From GPT to Modern LLMs

A brief history of modern AI: tracing the evolution from the original Transformer to GPT-3, the open-source explosion, and the rise of frontier reasoning models.

25 min readGoogle, Meta, OpenAI +15 key concepts

The Transformer was introduced in 2017 for machine translation.[1] But how did we get from translating French to AI assistants that can write code, answer questions, and call tools?

This article traces the evolution of large language models (LLMs), focusing on the architectural decisions that made modern systems possible.

💡 Key insight: The defining realization of the last decade was scaling laws: language-model performance improves predictably as you increase model size, data, and compute, as long as those ingredients stay in balance.[2][3]

Timeline of LLM evolution from Transformer and GPT to GPT-3, ChatGPT, LLaMA, mixture-of-experts, and reasoning models. Timeline of LLM evolution from Transformer and GPT to GPT-3, ChatGPT, LLaMA, mixture-of-experts, and reasoning models.
Visual anchor: follow the timeline from Transformer architecture to scale, instruction tuning, open weights, sparse experts, and extra inference-time compute.

Evolution map

EraWhat changedWhy it matters for engineers
TransformerAttention replaced recurrent sequence processing.Long-range token relationships became easier to learn.
GPT pathDecoder-only models made generation the main interface.One prompt format can express many tasks.
Scaling lawsSize, data, and compute became predictable levers.Model quality became an engineering budget problem.
Instruction tuningHuman-preferred answers replaced raw document continuation.Chat APIs became useful products, not only research demos.
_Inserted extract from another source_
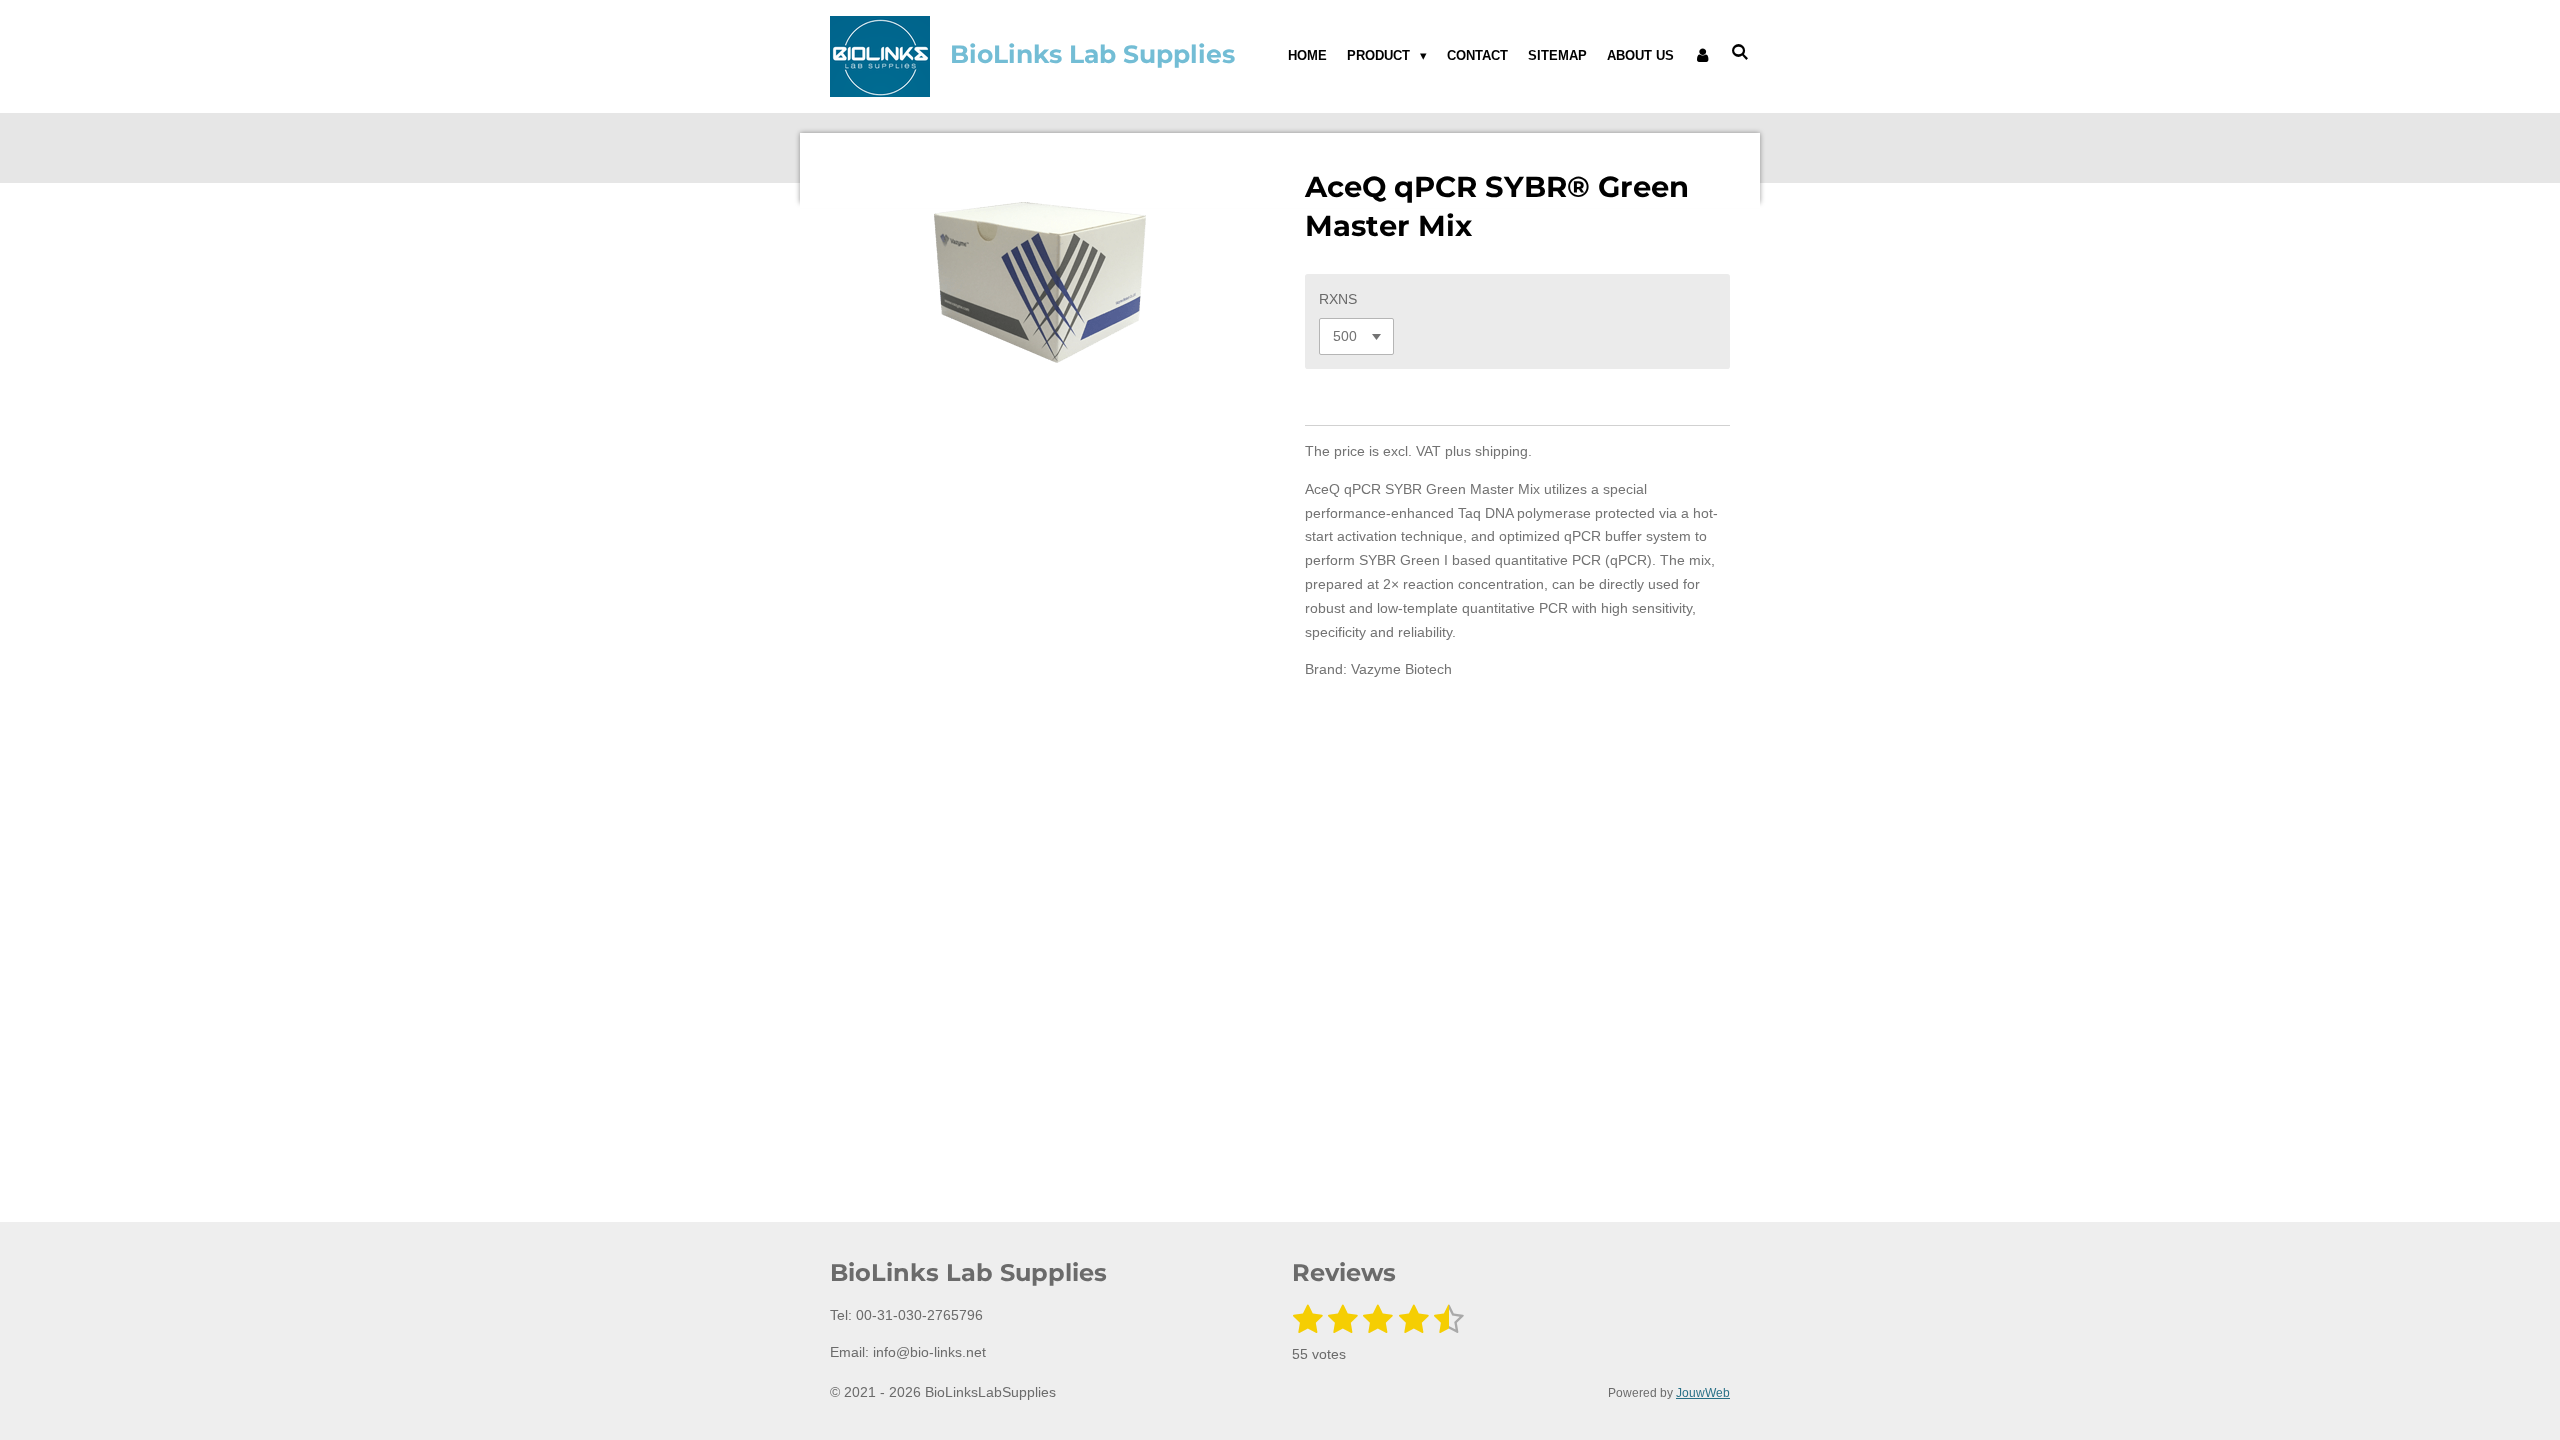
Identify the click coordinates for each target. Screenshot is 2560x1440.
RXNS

Use this diagram as your anchor for the rest of the article: modern LLMs followed the decoder-only path, then became useful products after scale and instruction tuning.

Diagram Diagram

2017-2018: the fork in the road

The original 2017 Transformer had two parts: an Encoder (to read the input) and a Decoder (to generate the output). Soon after, researchers realized they could separate them.

  1. The encoder-only path (BERT): Google released BERT in 2018.[4] It used the reading side of the Transformer. It looked at a whole sentence at once and became very good at classification, retrieval, and extraction. But it wasn't built to write long answers token by token.
  2. The decoder-only path (GPT): OpenAI released GPT-1 in 2018.[5] It used the generating side of the Transformer. It read strictly left to right and learned to predict the next token. It could write because generation was baked into the training objective.

For a few years, BERT-style models dominated many NLP benchmarks. Decoder-only models won the general assistant track because generation is a flexible interface. If a model can generate text, you can ask for translation, summarization, coding, planning, or classification in the same format: prompt in, text out.

2020: scaling laws and GPT-3

In 2020, OpenAI published work on scaling laws for neural language models.[2] The core finding: loss improves predictably with three factors.

  1. Parameter count (how big the model is)
  2. Dataset size (how much text it reads)
  3. Compute (how many training FLOPs you spend)

OpenAI then trained GPT-3, a 175-billion parameter decoder-only model.[6] It was more than 100 times larger than GPT-2.

GPT-3 changed the field because it demonstrated in-context learning. You didn't need to retrain the model for every new task. You could show a few examples in the prompt, and the model often inferred the pattern on the fly. This was the practical birth of prompt engineering.

2022: InstructGPT and ChatGPT

GPT-3 was powerful, but it was still a document completer. If you prompted it with "Write a recipe for cake", it might continue with another prompt instead of answering directly, because the base objective was "continue the text."

To fix this, researchers used RLHF (Reinforcement Learning from Human Feedback). Humans compared model responses, and the model was trained to prefer the answers people rated higher.[7] This turned a raw autocomplete engine into a more helpful conversational assistant.

In late 2022, OpenAI wrapped an instruction-tuned model in a chat interface and called it ChatGPT. For most users, that was the moment LLMs became a product instead of a research demo.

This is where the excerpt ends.